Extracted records
######
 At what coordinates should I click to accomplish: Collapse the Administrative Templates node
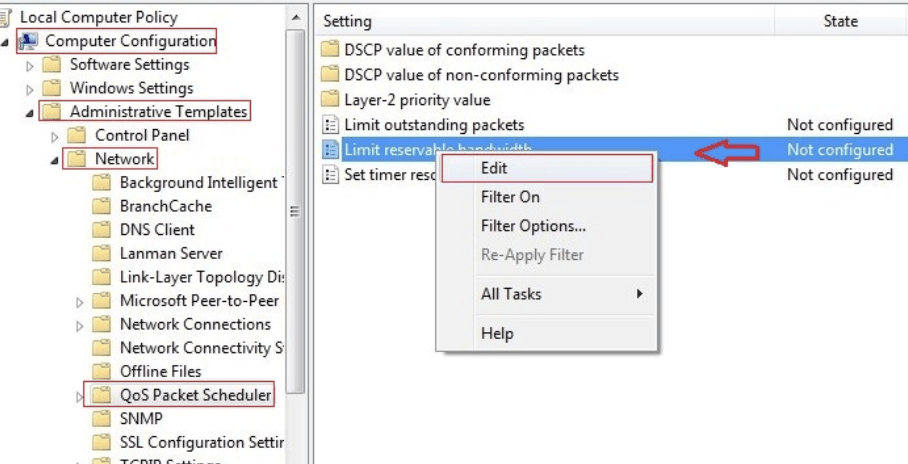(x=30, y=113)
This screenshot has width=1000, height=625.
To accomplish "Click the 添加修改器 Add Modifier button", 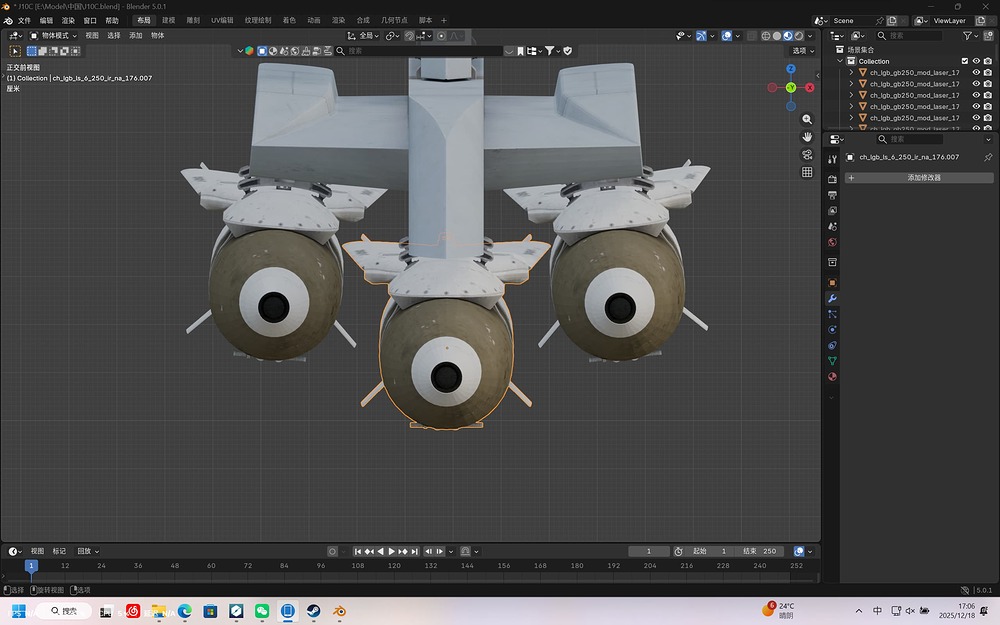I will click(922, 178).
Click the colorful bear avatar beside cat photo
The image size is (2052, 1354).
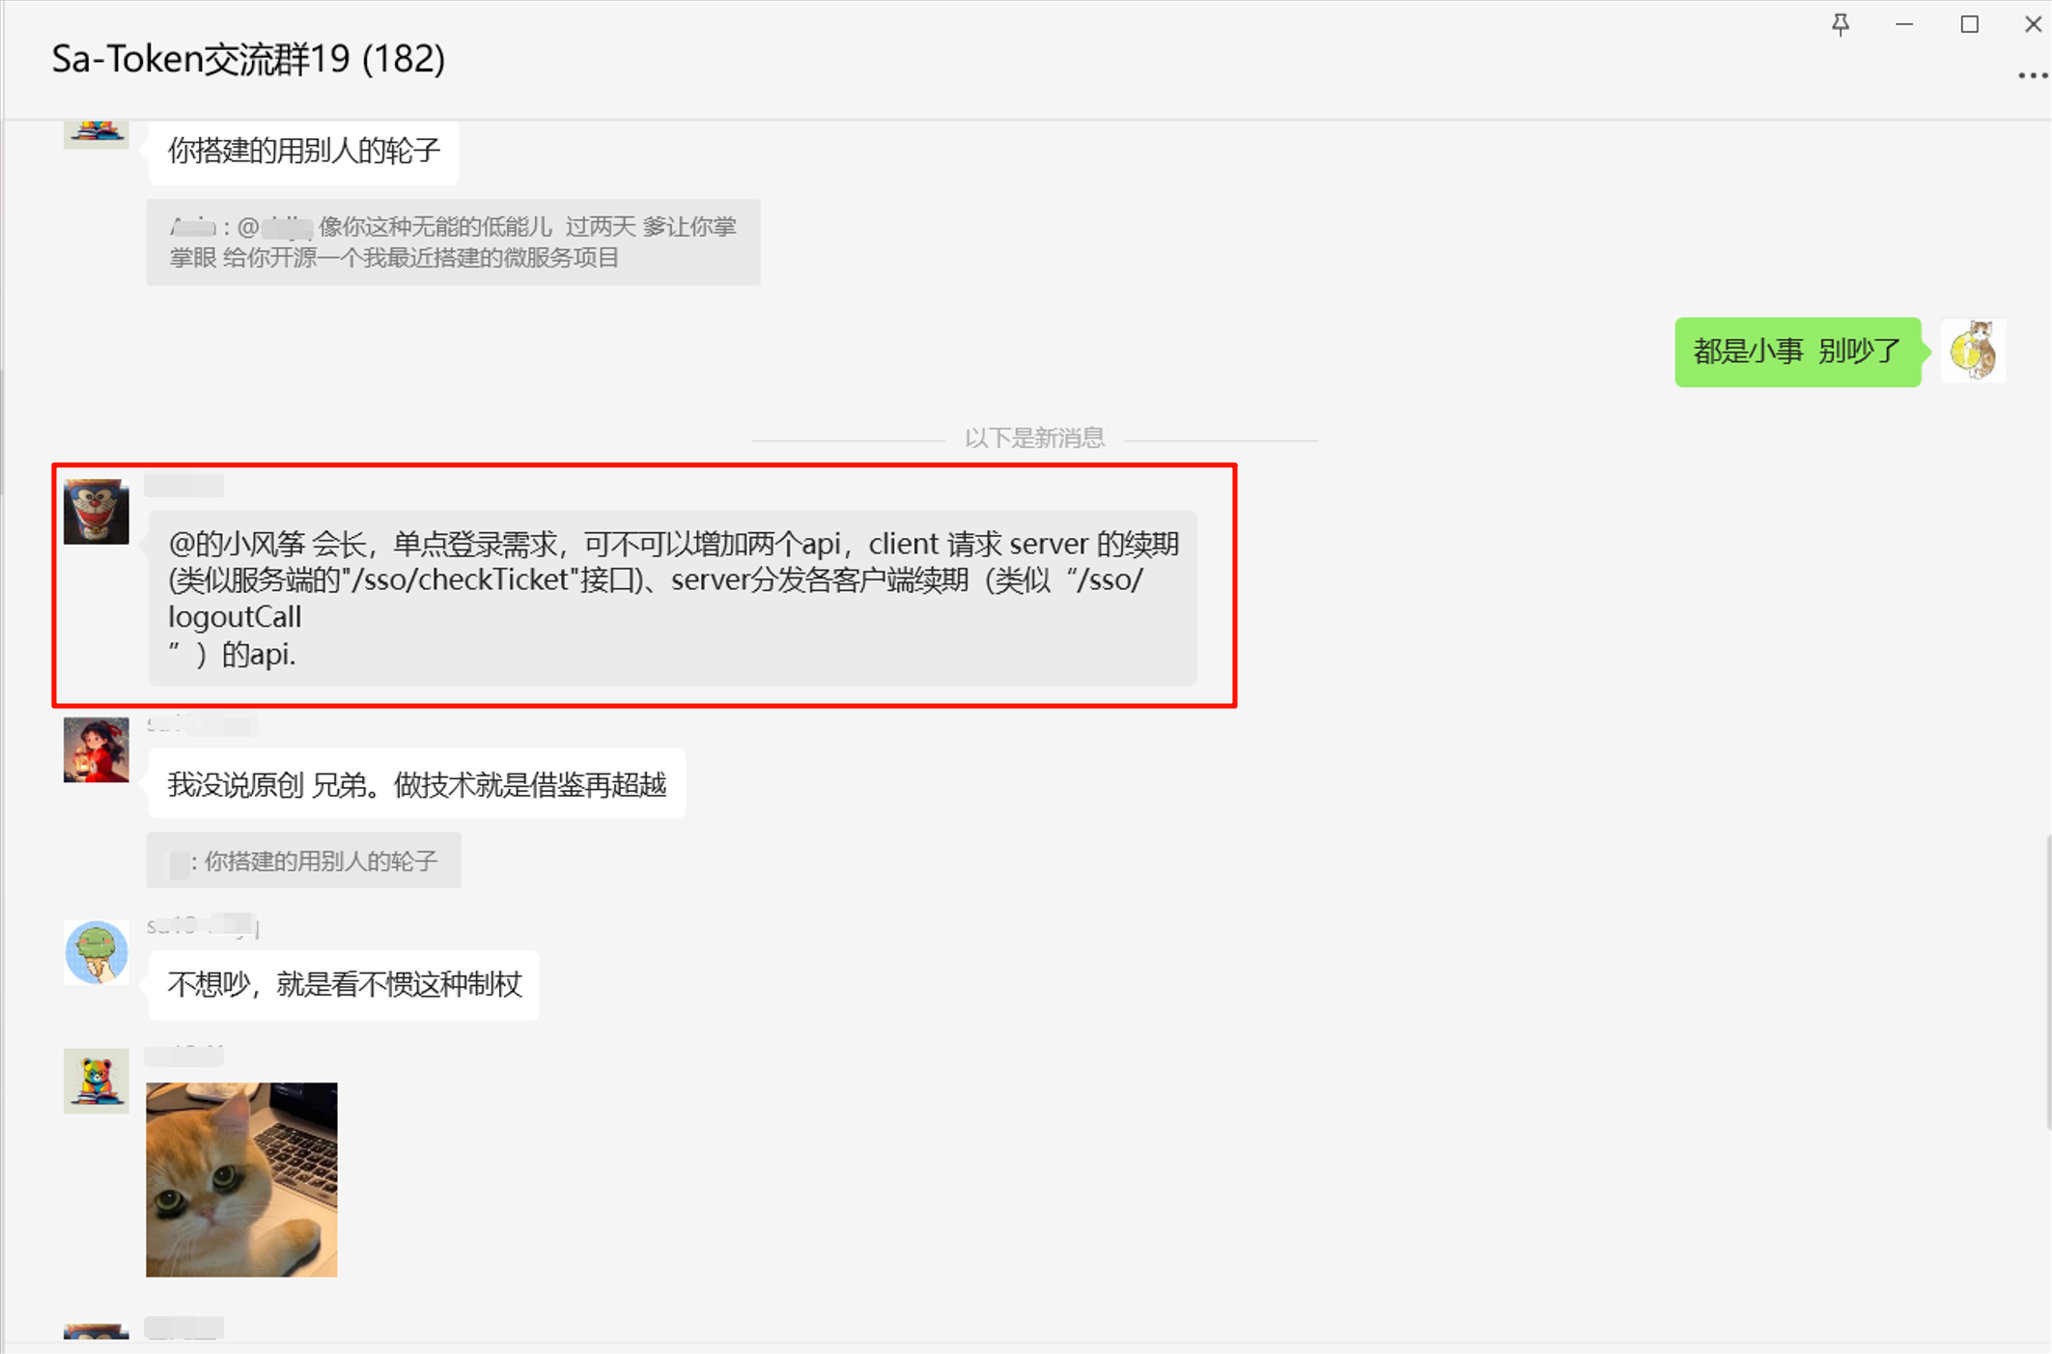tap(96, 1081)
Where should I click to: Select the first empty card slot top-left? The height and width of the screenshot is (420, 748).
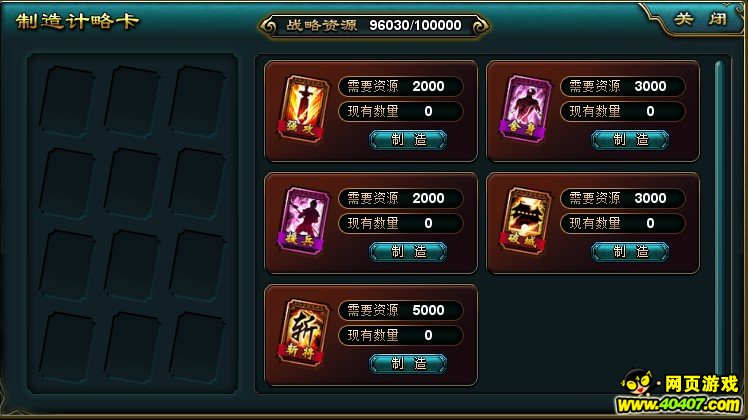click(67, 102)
######
■ INSTRUCTIONS FOR THE TASK:
Before answering, please find the line containing "Where should I" above, then copy exactly from it through the last line of the entries, both included, without pictures.

■ ANSWER SPACE:
Where should I click to: Select the first empty card slot top-left? The height and width of the screenshot is (420, 748).
click(67, 102)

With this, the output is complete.